In 2012 and 2014, Foster scored all tens on the 10-point scale the state Office of Public
Instruction uses to measure math improvement.

“That is quite an accomplishment,” said Andrew Parr, data and research manager for the State
Board of Education. “For any school to have all tens like that is very unusual.”

When Larson arrived in 2013, she undertook a systemic review of the school’s approach to
instruction, its structure and its culture. Did the curriculum meet the needs of all students? Did
the school have coherent communications systems? Did the faculty, students and staff treat one
another with respect?

The answer, she found, was a resounding no. The teachers were angry and resentful at the
administration. Students were missing class. Those who fell behind had no way to catch up.

“If you have a dysfunctional culture, people are at each other,” Larson said. “And when you have
a cycle of failure in place, it causes a hopeless feeling for everybody.”

She spent her first year mending the administration’s broken relationship with the staff. She
started by holding two days of rolling staff meetings, inviting teachers to share their thoughts
about the school’s successes and failures.

Despite all the anger, Larson emerged from the meetings feeling hopeful. She had been at
schools where the staff believed their students were incapable of learning. At Foster, no one was
ready to consign their students to failure.

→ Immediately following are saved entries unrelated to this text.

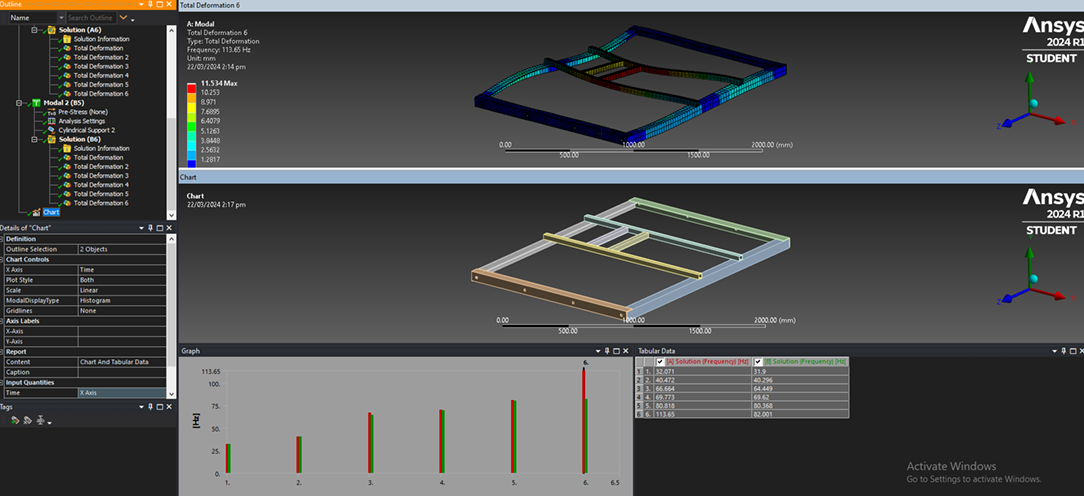
Task: Collapse the Solution (B6) tree node
Action: click(33, 139)
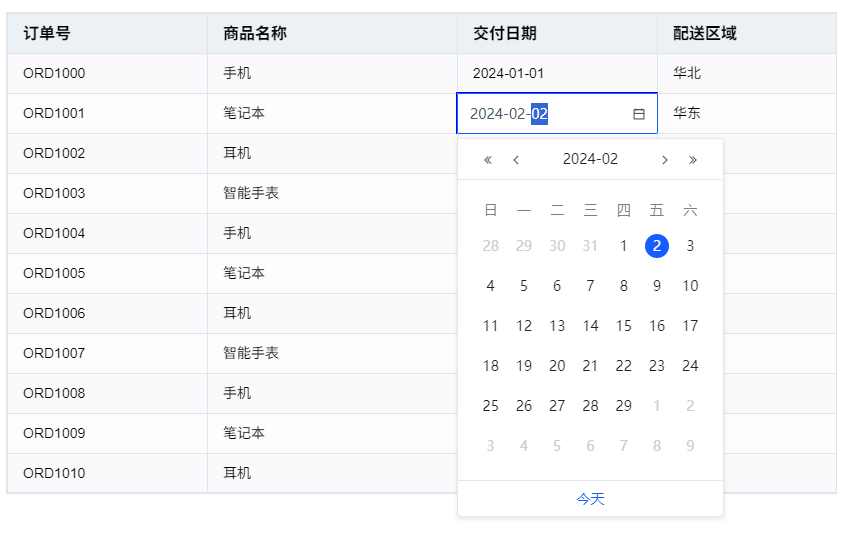845x536 pixels.
Task: Click the 2024-01-01 delivery date cell
Action: (x=509, y=73)
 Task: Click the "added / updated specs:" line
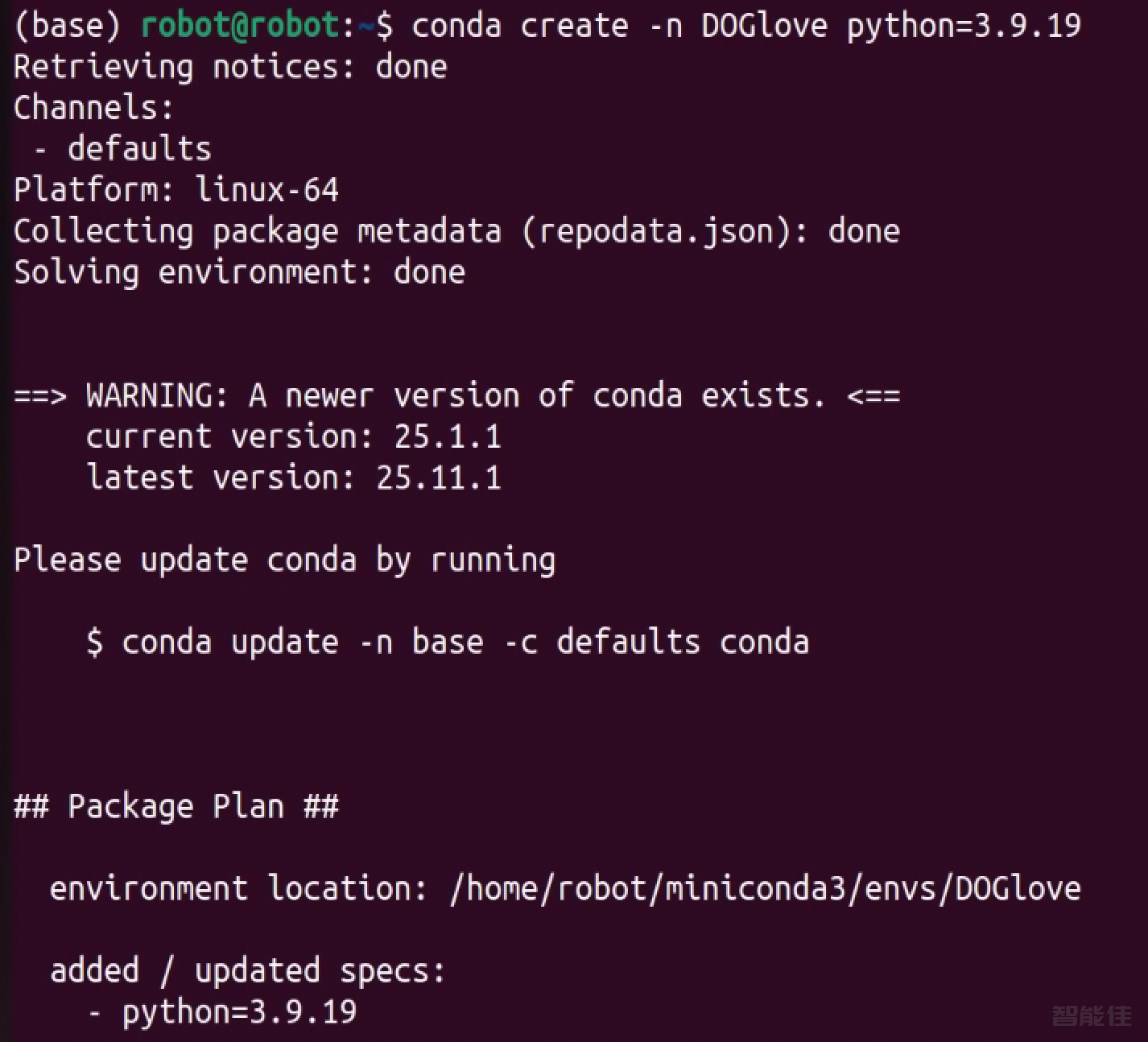pos(247,970)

“One hundred percent of our teachers said they were invested in these kids,” Larson said. “And if
you’ve got teachers who are invested in the kids, all you have to do is wrap everything else
around that.”

Many of the first changes she implemented were organizational — a master schedule for the
entire school, a staff newsletter and calendar that kept everyone on the same page.

Improving the dismal graduation rate — then just 55 percent — was a priority. But Larson
wanted to improve education for all kids, not just those at the bottom.

Advanced Placement classes were opened up to anyone who wanted to enroll. The counselors
interviewed each student one-on-one to make sure they didn’t overcommit. And Larson found
money for an AP boot camp each summer to prepare students for the hard work to come.

Meanwhile, the school took steps to help struggling students graduate. That meant long
conversations persuading the district to change its discipline policy, which had forbidden
suspended students from making up missed homework. Staffers scoured achievement data to see
which kids were in danger of failing, and the school hired a staff member to help students find
online credit recovery classes and other supports.

Larson has also boosted the school’s commitment to the AVID program, which seeks out
students in the middle — kids who have the potential to thrive at college but need an extra push
to get there.

Even with all the improvements, many Foster students need extra help. It’s hard to be a student
when your parents have little education, money is tight, and your house is tiny — assuming
you’re lucky enough to have one.

The school’s guidance counselors serve as de-facto social workers, fielding requests for help
with utility bills and eviction notices — even dealing with bedbugs and moldy apartments.

“We come in and hear hard, hard stories,” said Laura Linde, Foster’s chief guidance counselor.
“We don’t always have the resources to help.”

They usually find a way.

They found bedding for the family of Tavaesina Maiava, a Foster senior known to her classmates
as “T.” Her large Pacific Islander family had lived in various homeless shelters before arriving in
Tukwila. They now stay in a two-bedroom apartment donated by the Riverton Park United
Methodist Church, where T’s father plays piano.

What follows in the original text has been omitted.